Shii Ann, cocky now in her strong position as just-barely-above-Robb-in-the-pecking-order, piles on. Penny sternly reminds her that she was not given permission to speak.

REWARD CHALLENGE

The following is a montage of near-verbatim Jiffy Probe quotes:

JP: Each tribe will select one “member” to be the ball launcher. The other four “members” will be out in various "positions" on the beach, paired up with “members” of the other tribe. Catch the balls launched by your ball launcher. That’s how you "score." At the same time, you’re trying to stop the other tribe from catching their balls. You can also swap "positions."

Back to the made-up stuff:

Jiffy Probe: Grab a pair of balls, pull back hard on the shafts, shoot towards your partners, and make sure I can see it!

Brian: Ooh, this sounds like my kinda game! <Boomchickabowow>

Robb is a whiz at this challenge. Must be all that practice holding the martini glass while the head bartender drops an olive into it. Meanwhile, Clay demonstrates the wrong way to…well, he just demonstrates wrongness in general.
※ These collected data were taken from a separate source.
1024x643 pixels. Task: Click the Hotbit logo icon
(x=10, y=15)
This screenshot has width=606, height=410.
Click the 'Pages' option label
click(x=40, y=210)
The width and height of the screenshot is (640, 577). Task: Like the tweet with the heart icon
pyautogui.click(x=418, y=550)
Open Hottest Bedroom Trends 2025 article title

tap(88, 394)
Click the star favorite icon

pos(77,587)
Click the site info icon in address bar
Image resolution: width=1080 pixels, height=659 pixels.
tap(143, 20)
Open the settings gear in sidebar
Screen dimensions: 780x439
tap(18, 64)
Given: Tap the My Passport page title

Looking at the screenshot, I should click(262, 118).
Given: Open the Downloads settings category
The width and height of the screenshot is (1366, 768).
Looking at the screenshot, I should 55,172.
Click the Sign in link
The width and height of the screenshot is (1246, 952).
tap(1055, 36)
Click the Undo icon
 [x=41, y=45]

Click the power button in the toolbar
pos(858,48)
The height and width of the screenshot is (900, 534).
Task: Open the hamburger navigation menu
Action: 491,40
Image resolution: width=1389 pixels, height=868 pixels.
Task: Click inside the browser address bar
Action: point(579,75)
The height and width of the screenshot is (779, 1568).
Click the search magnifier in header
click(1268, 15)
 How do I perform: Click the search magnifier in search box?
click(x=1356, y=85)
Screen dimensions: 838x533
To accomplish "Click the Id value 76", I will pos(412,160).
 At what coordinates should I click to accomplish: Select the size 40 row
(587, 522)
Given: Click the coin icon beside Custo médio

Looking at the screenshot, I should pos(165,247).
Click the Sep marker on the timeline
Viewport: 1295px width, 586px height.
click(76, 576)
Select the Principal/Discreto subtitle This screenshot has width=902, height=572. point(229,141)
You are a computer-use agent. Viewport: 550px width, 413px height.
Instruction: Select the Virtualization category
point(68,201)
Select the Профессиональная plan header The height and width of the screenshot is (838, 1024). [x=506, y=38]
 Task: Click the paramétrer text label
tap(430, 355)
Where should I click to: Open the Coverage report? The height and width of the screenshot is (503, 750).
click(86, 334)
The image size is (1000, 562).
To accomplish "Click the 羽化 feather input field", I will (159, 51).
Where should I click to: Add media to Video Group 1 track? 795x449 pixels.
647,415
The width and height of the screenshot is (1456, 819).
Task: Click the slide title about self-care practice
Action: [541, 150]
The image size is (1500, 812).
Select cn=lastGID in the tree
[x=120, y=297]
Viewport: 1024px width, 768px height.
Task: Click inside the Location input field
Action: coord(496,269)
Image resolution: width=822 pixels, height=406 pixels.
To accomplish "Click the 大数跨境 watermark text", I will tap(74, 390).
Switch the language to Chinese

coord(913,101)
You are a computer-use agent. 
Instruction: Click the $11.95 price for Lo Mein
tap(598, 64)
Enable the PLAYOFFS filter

Speaking of wrong, we get a shot of Erin’s boobs that make Sarah’s funbags look positively natural.

Robb is busy grabbing everyone’s balls, until Ted is sent in to start working him over. Once Ted starts knocking Robb’s balls around, it looks like he might grind out a victory for the Chewies. Until….

Time out, Suckies! Penny steps from the cheerleading sidelines right into the huddle, and with Dan Fouts-like fire in her eyes, commands her troops.

Penny: Hush, children, right now! I’m gonna shoot hard right up the middle, and I want all of your butts in there with your balls in a basket!

More JP quotes:

JP: Lots of action there, but no score. Brian takes out a pole! <Boomchickabowow> Getting hot… We’re all tied up, guys, next ball wins!

It’s down to the final ball. Penny and Helen each yank hard on their ball-launchers, and while the Chewy’s shot dribbles harmlessly down the beach, Ken rams his ball home. The Suckies win, and come together in satisfaction.

Jiffy Probe: Robb, in spite of being the underdog, you carried the team. Surely they can’t vote you off now.

CHEWY GUMS

Ted: I hate losing. Especially when I give 100 million percent, which is not an exaggeration for a guy my size. It’s no one person’s fault, certainly not Clay’s. Please don’t anyone take my grinding on you out there personally, it’s just the game, and besides, I thought you were my wife.

SUCK GUYS - REWARD FEAST

What do you suppose the first thing they said when they saw the food was, huh? Go on, just guess. If you guessed “OH MY GOD!!!!”, well… you’re right!!!

Penny: This tea is so good, I’m drinking it like it’s milk.

The only sense I can make out of this statement is that she’s bucking for the coveted “Got Milk?” Spokesperson status.

Robb: Wow, clean plates, forks, and napkins to wipe our faces with! Here, Shii Ann, let me teach you how to use them. Not that I’m a big prissy boy or anything.

Penny: If we could give out an MVP award, Robb would get it. Instead, we’ll give him the MBP - Most Bootable Person.

Hey, don’t forget Mouthy Banana Pilferer, Moronic Bolt Piercing, and Most Bleeped Phrases.

They all agree that this morning was ridiculous, silly and retarded.

And that would make it different from any other moment since this show started, exactly how?

Shii Ann: For a teensy second, it was almost like we could pretend that we didn’t totally hate each others guts. It was nice.

CHEWY GUMS - DAY 17

The boys are anticipating the merge. They pull out their calculators and slide rules to figure out complicated equations like, if they lose the next IC and then merge, how many players would each tribe have? Little do they know that their high-functioning math conversation is preparing them for the next challenge.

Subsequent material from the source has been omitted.